▸ VERIFIQUE SUA COMPREENSÃO:
A) Diga se cada afirmação concorda com a resenha sobre Vidas Duplas. Responda sim ou não e cite as palavras da resenha que decidem. (i) Alain aceita bem a troca de livros físicos por e-Books. (ii) Selena é interpretada por Juliette Binoche. (iii) O filme foi escrito e dirigido por Assayas.
B) Prolongue a resenha sobre Vidas Duplas a partir da última frase.

▸ TEXTO SELECIONADO:
"Vidas Duplas" e a inevitável transição para a modernidade
Olivier Assayas é o tipo de cineasta que mesmo em descanso é capaz de construir uma obra acima da média. Afinal, Vidas Duplas é tido pelo realizador francês como um filme descompromissado, um respiro entre projetos densos. Também, pudera, estamos falando do diretor de Personal Shopper, Acima das Nuvens (ambos com Kristen Stewart), Depois de Maio e a premiada minissérie Carlos. Todos feitos em sequência, vale ressaltar.
Escrito e dirigido pelo próprio Assayas, a trama aborda uma variedade de questões que sempre terminam num caloroso debate sobre o papel da tecnologia na sociedade. Enquanto Alain (Guillaume Canet) é um editor literário que se recusa a aceitar a transição de livros físicos para e-Books, sua esposa Selena (Juliette Binoche) é uma atriz consagrada que se mostra desconfortável com os papéis que recebe na indústria, invariavelmente tendo de atuar em produções escapistas, contrariando sua visão artística.
Entre casos extraconjugais e debates regados à vinho, a história de fato reflete o descompromisso bradado por Assayas, mas que se destaca pelo talento do cineasta em manter os diálogos na linha. Sobram críticas ao twitter e à crescente desvalorização da arte, que na visão classicista de Alain jamais deveria ceder à modernidade. Casais se confundem, se traem e agem como se nada tivesse acontecido. E não acontece mesmo, pois todos parecem cientes das traições, mas se colocam numa posição superior à situação. Aqui, são todos maduros o bastante para saberem que casos não são tão duráveis quanto um casamento e até reconhecem a infidelidade como forma de manter o interesse de casamentos duradouros.

Dados registrados
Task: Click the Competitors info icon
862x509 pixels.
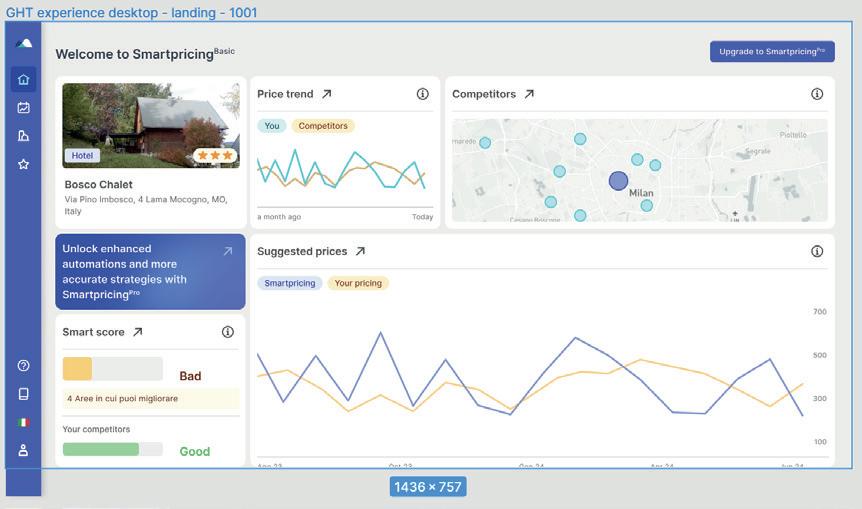Action: 817,94
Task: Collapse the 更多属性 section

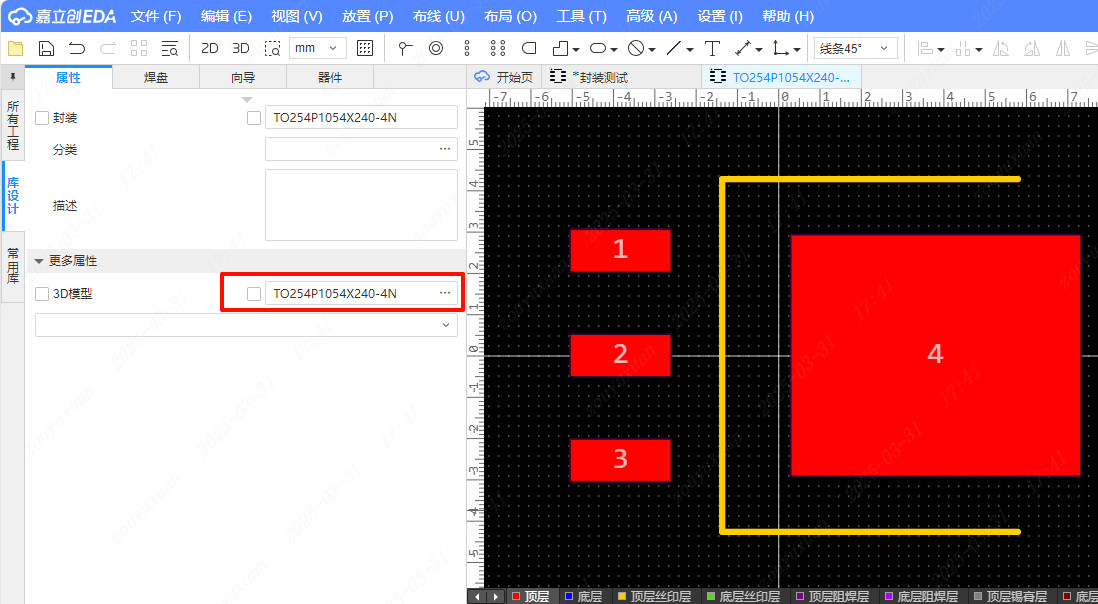Action: point(39,261)
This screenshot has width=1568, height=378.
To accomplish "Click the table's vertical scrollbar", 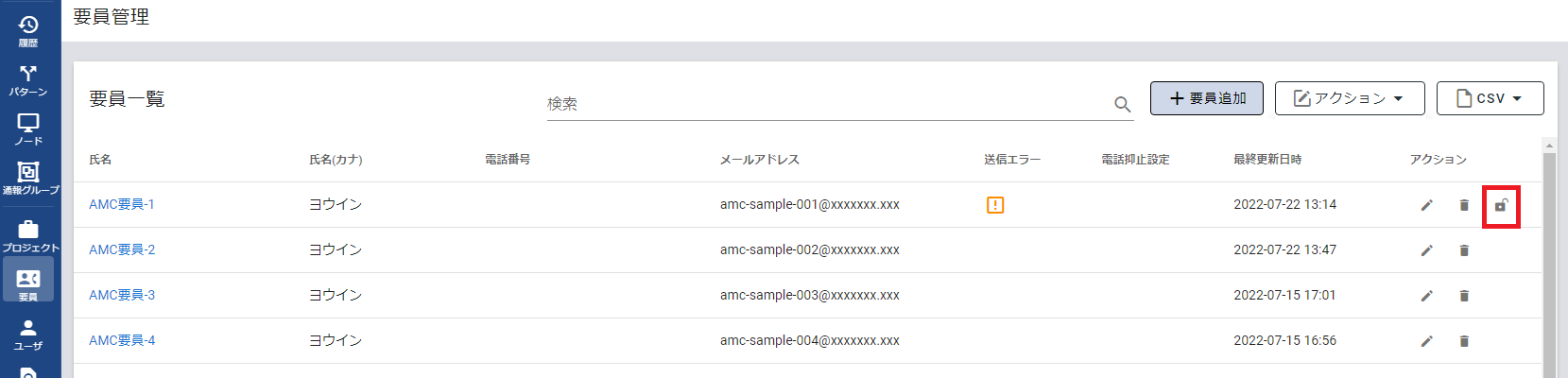I will (1548, 265).
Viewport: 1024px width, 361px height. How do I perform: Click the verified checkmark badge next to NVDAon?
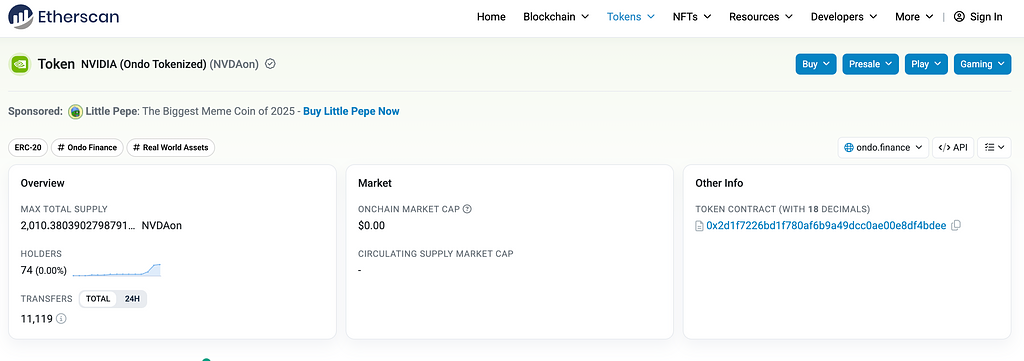point(270,64)
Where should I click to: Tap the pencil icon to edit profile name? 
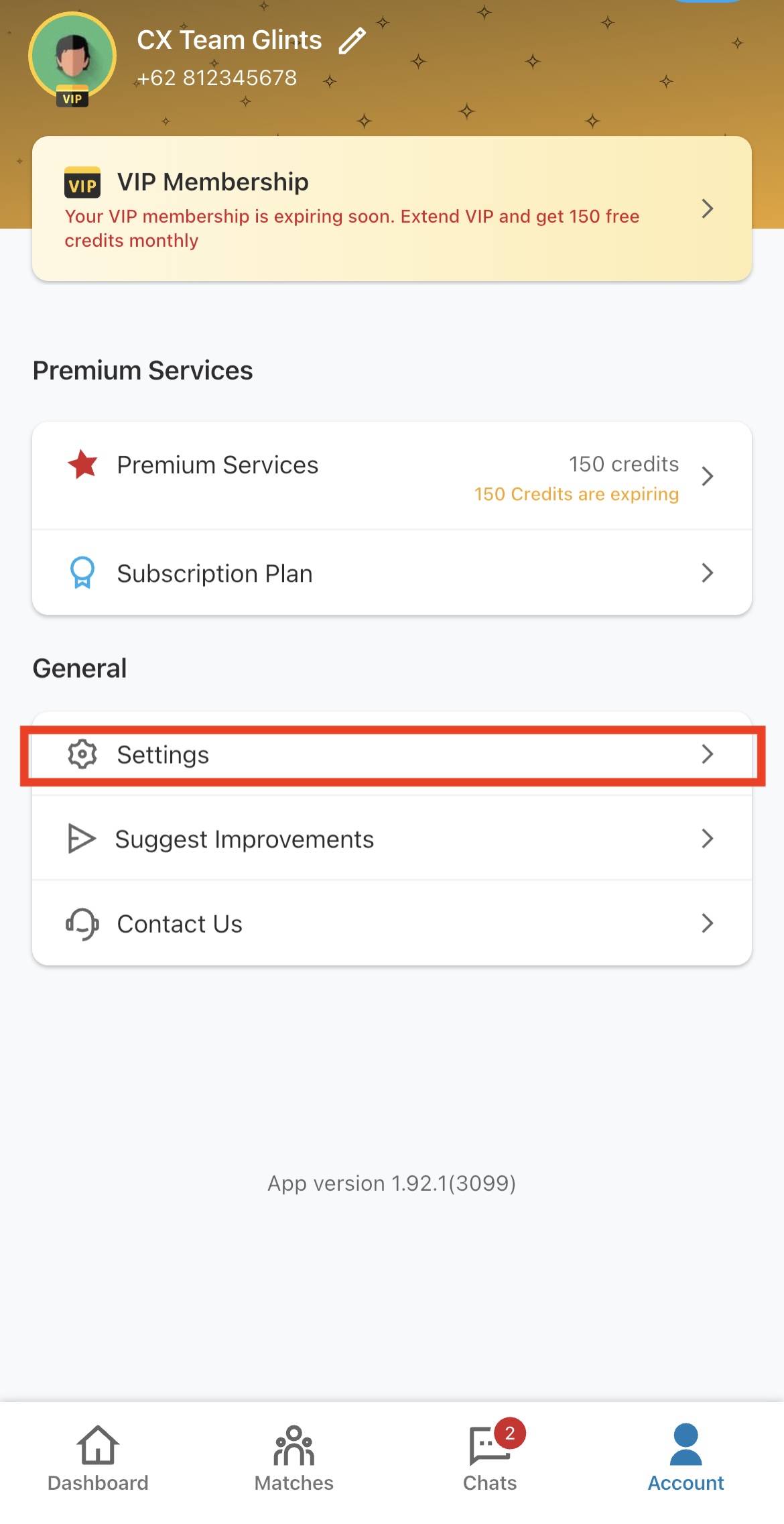point(351,40)
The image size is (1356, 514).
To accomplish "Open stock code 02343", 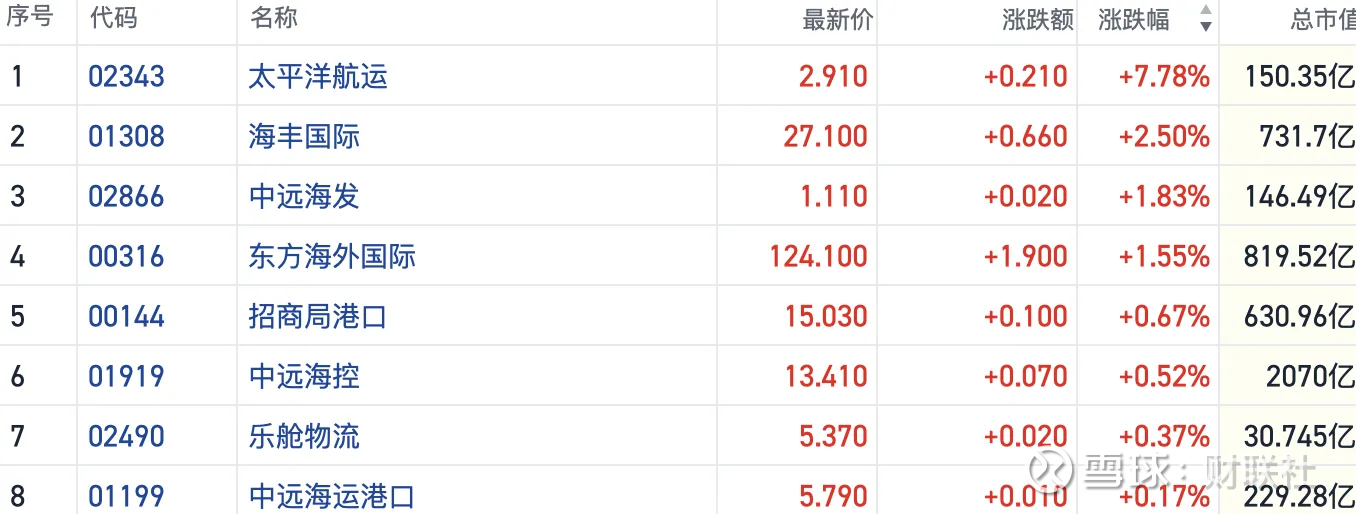I will click(126, 76).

▸ RESULTADOS DAS TAREFAS:
A)
(i) Não: "se recusa a aceitar a transição de livros físicos para e-Books".
(ii) Sim: "sua esposa Selena (Juliette Binoche)".
(iii) Sim: "Escrito e dirigido pelo próprio Assayas".

B)
Dessa forma, Assayas brinca com o espectador, tecendo uma teia perfeita onde os personagens se entrelaçam e desentrelaçam à nossa vista, nos distraindo com divagações espirituosas sobre a decadência representada por alguém disposto a atuar em Velozes e Furiosos por exemplo. Há, até mesmo, uma impagável brincadeira com Star Wars: O Despertar da Força, que só rivaliza com uma ácida piada envolvendo o alemão A Fita Branca (que retrata a ascensão do nazismo).
A câmera desleixada de Assayas mal se movimenta em cena, deixando que os atores canalizem cada segundo de nossa atenção. É possível notar uma preocupação com a escrita, verbalizada por um diálogo que profetiza o fim de minha amada profissão. “Por que confiar na opinião de um crítico se um algoritmo será capaz de recomendar exatamente o que queremos?”, indaga certo personagem, sem entender que ela mesma já respondeu.
No final, os personagens mal percebem que a comunicação do futuro, fadada à impessoalidade, jamais substituirá a boa e velha conversa à beira-mar ou aquela conversa alcoolizada até a madrugada. São momentos como esses, que precedem um trivial gesto de tirar 5 aparelhos eletrônicos da tomada, que recarregam nossas baterias e conduzem nossas relações.